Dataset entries
================
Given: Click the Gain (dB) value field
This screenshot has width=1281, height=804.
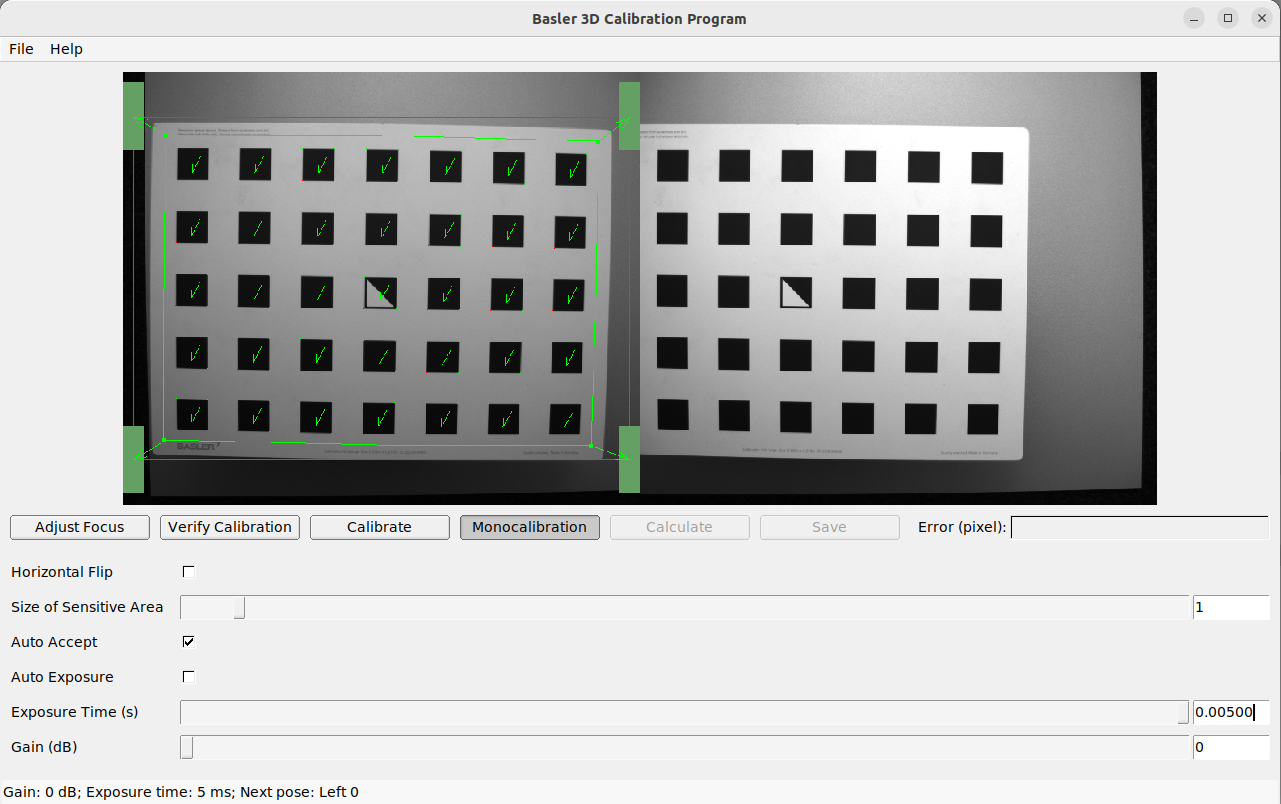Looking at the screenshot, I should [x=1230, y=747].
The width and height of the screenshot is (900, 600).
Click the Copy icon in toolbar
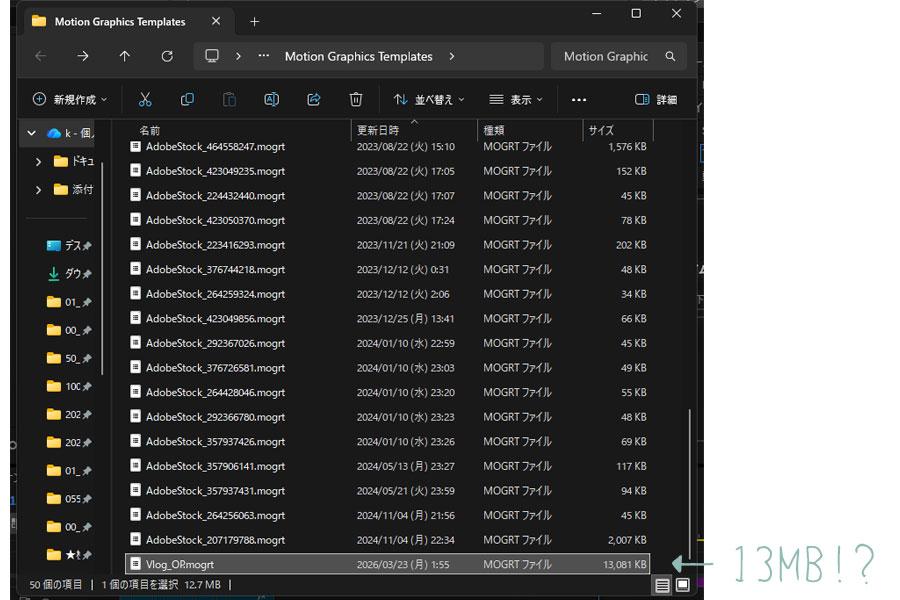click(x=187, y=99)
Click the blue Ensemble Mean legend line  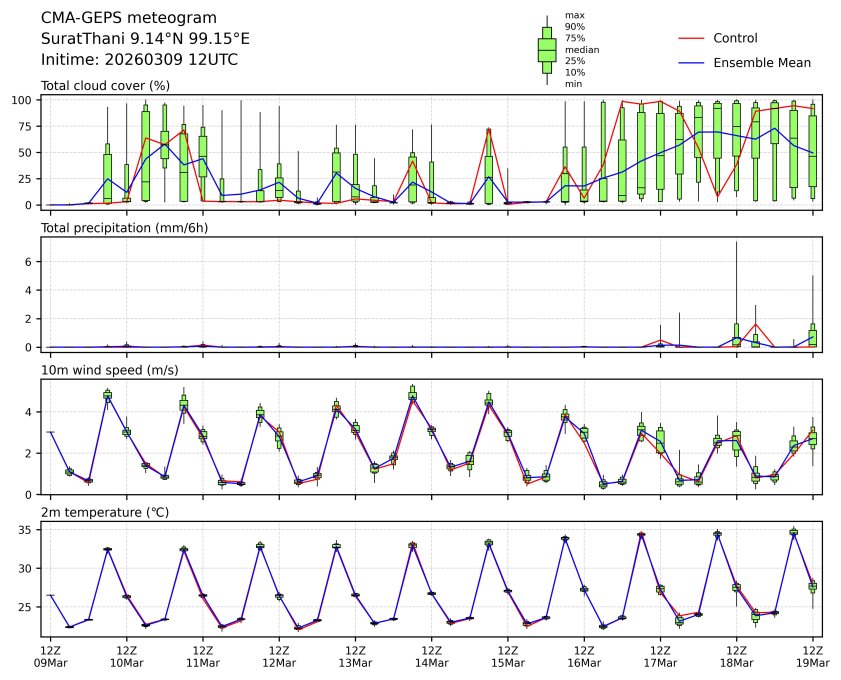692,62
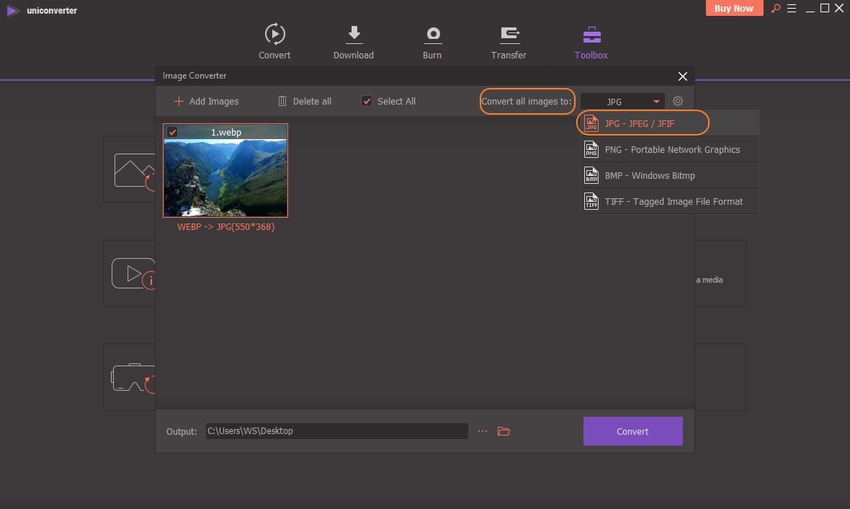Uncheck the 1.webp image checkbox
Screen dimensions: 850x509
[173, 132]
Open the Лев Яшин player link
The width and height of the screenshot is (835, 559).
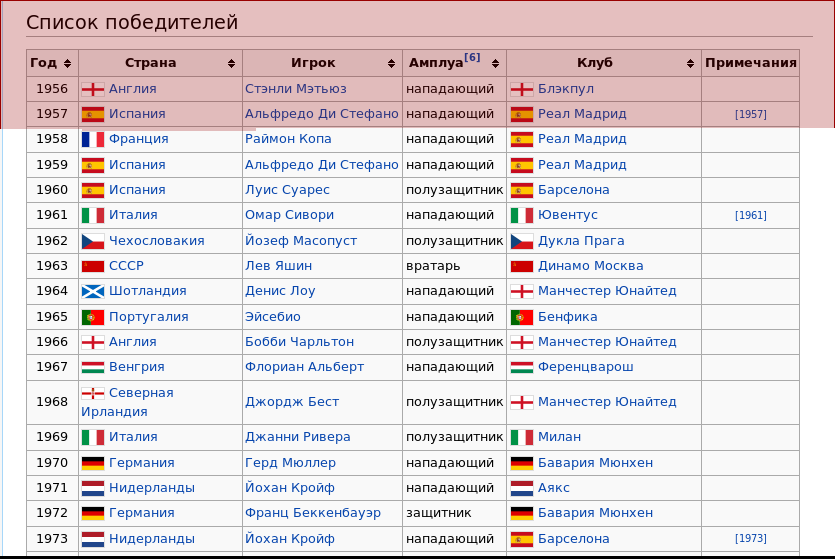point(279,266)
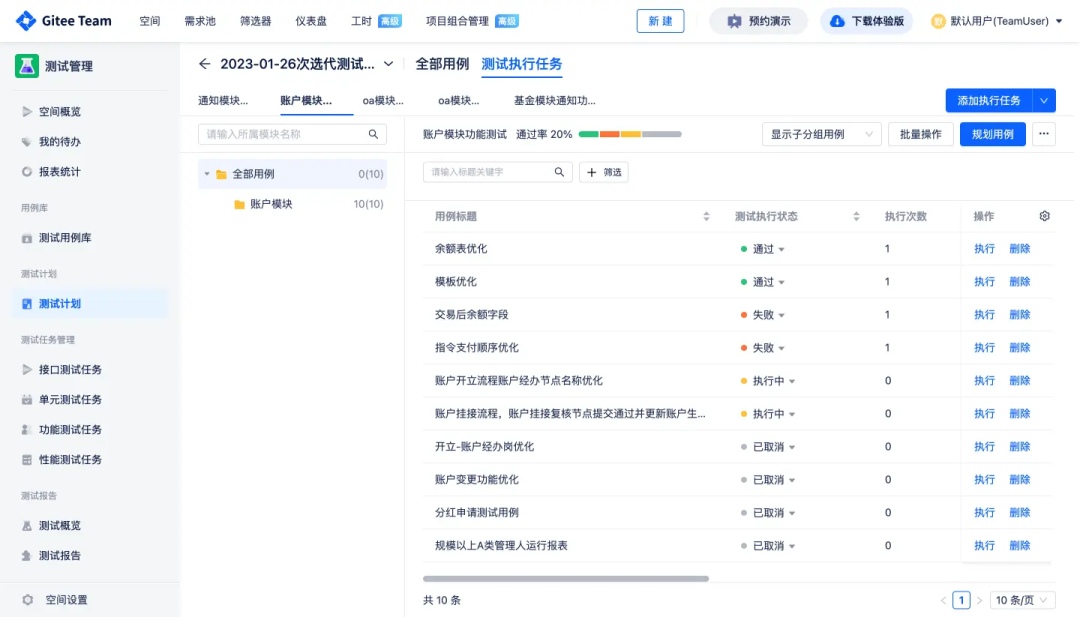Click the 空间设置 gear icon
The width and height of the screenshot is (1080, 617).
pyautogui.click(x=28, y=600)
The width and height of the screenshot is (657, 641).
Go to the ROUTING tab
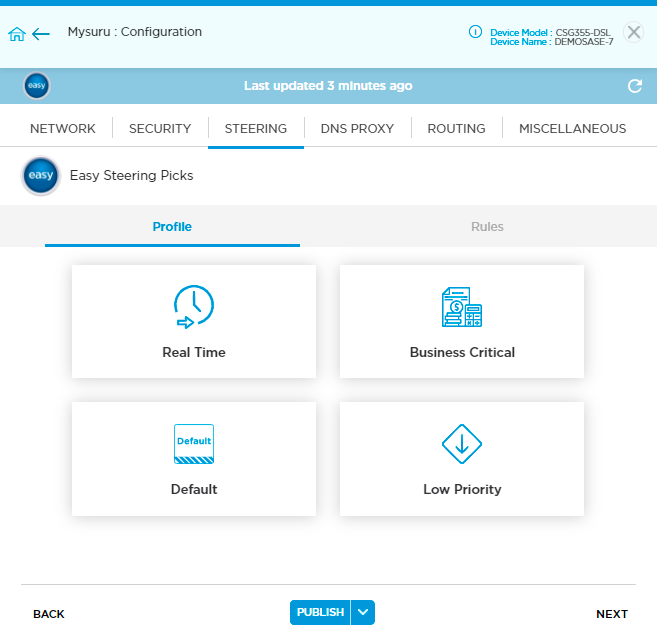click(x=456, y=129)
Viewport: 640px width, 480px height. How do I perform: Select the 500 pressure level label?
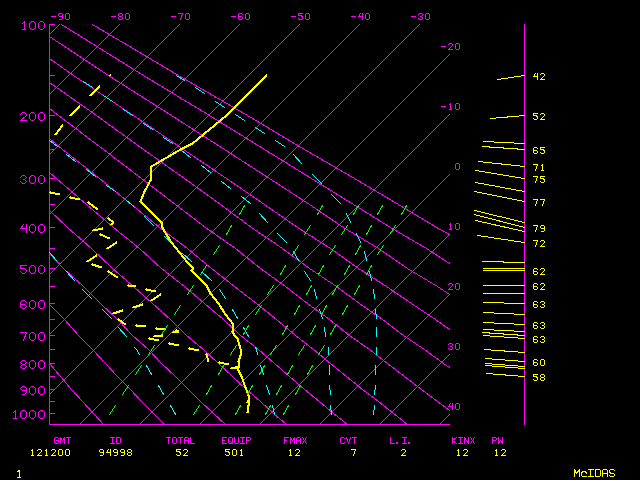coord(32,269)
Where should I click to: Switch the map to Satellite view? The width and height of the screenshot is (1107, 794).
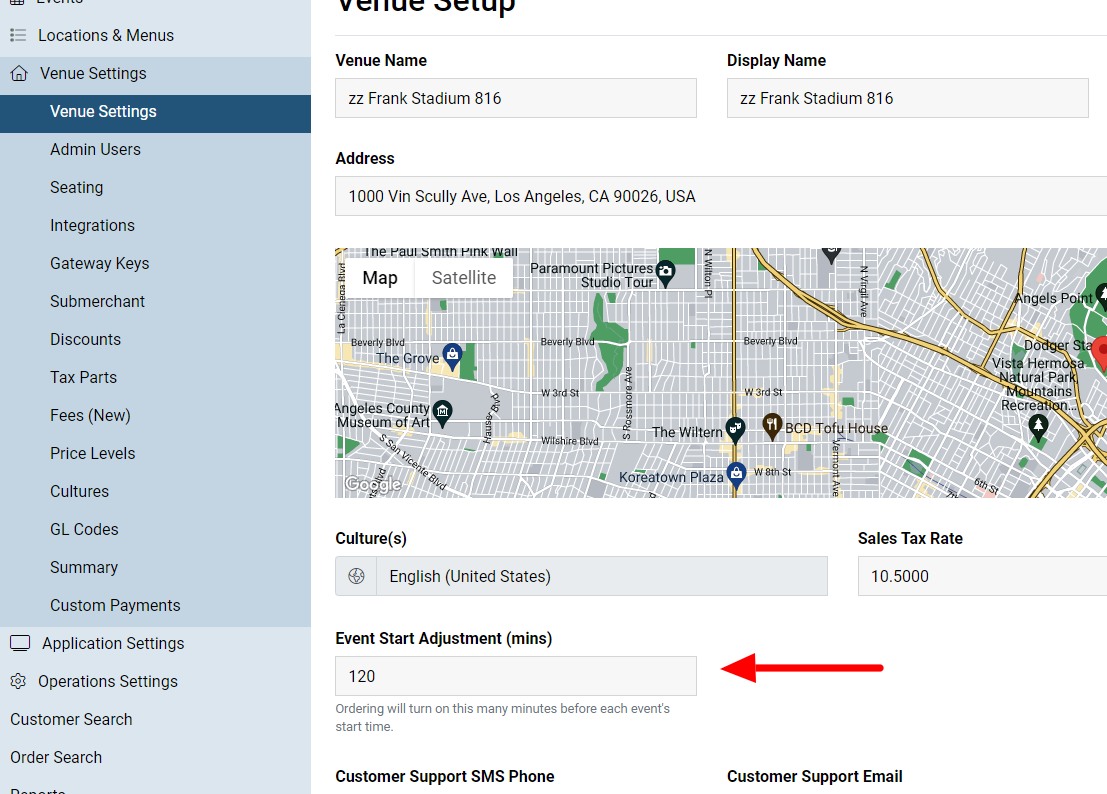[463, 277]
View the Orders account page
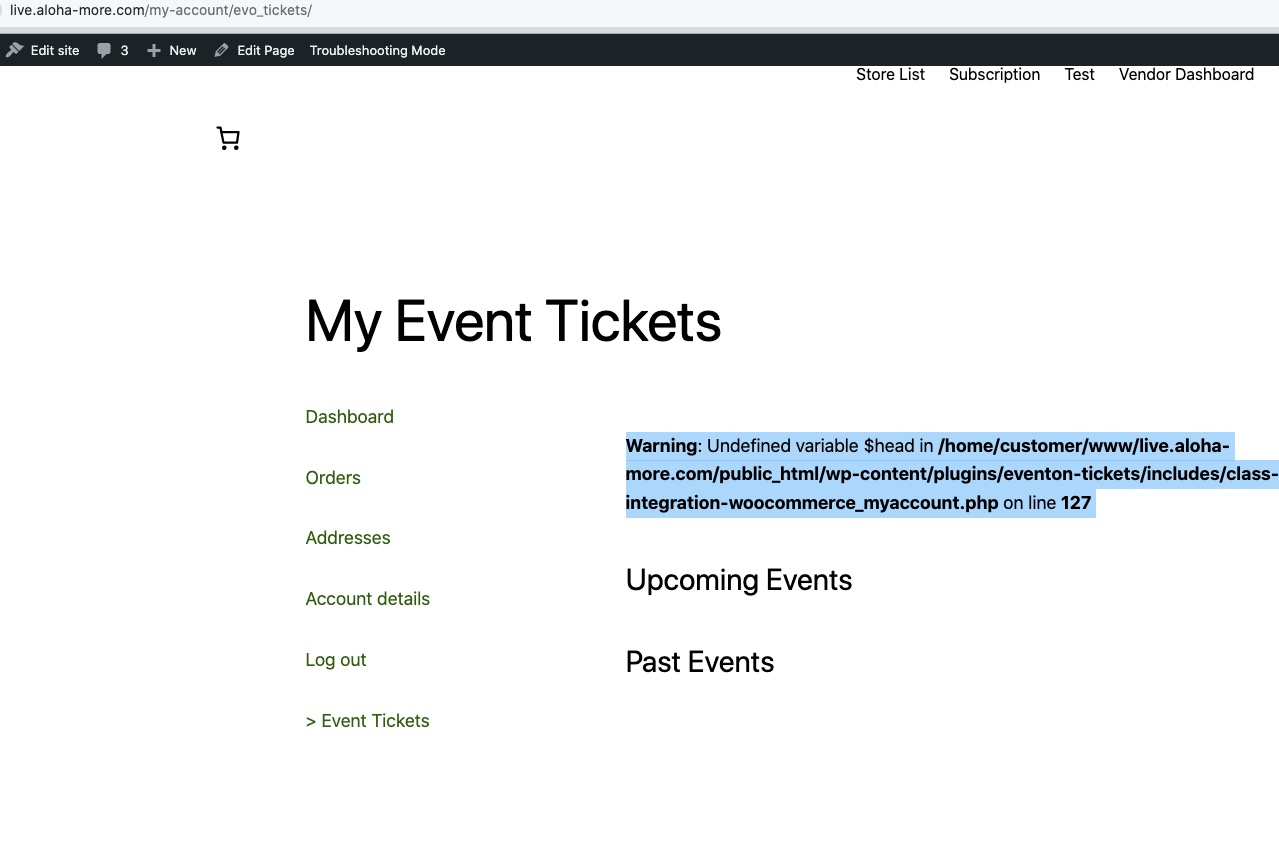The height and width of the screenshot is (849, 1279). tap(333, 478)
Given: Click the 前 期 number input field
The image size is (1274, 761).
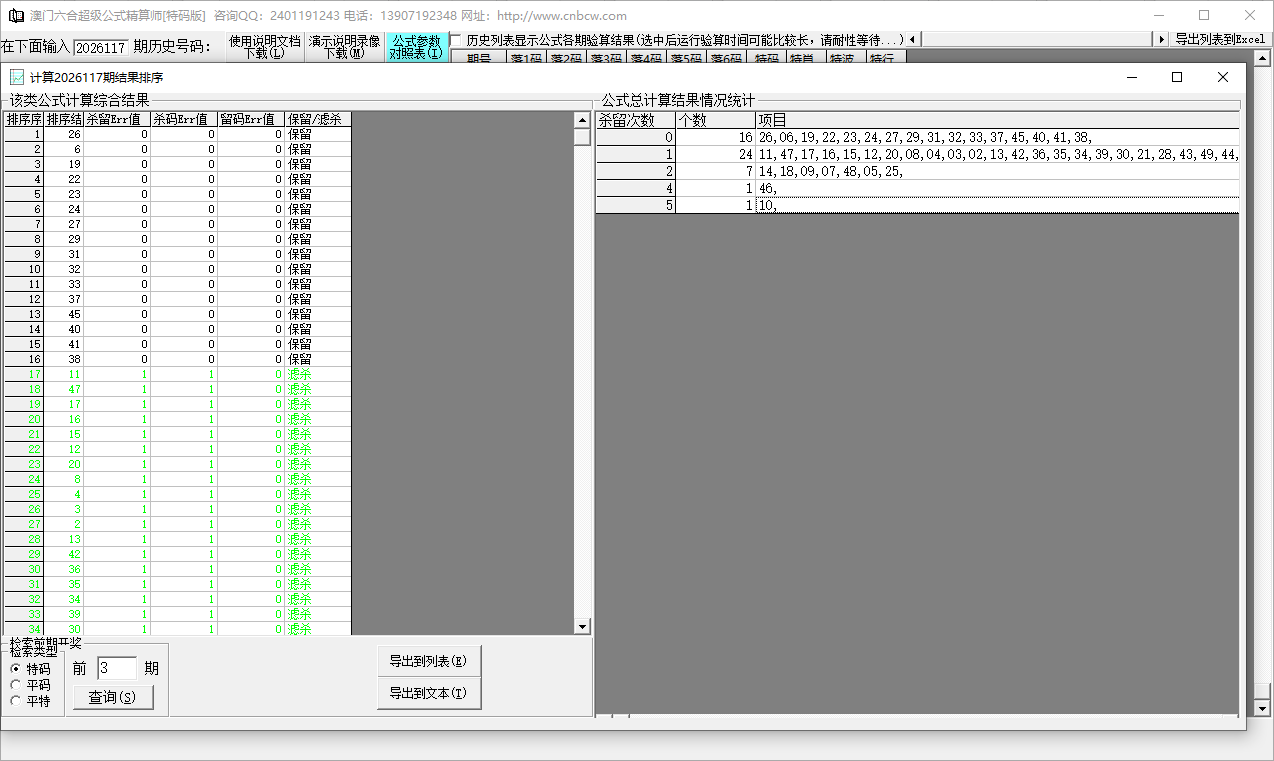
================
Aim of the exercise: Every line containing the string "Given" is required; copy each such line from the data.

Answer box:
Given: Click the Gain (dB) value field
Given: Click the 前 期 number input field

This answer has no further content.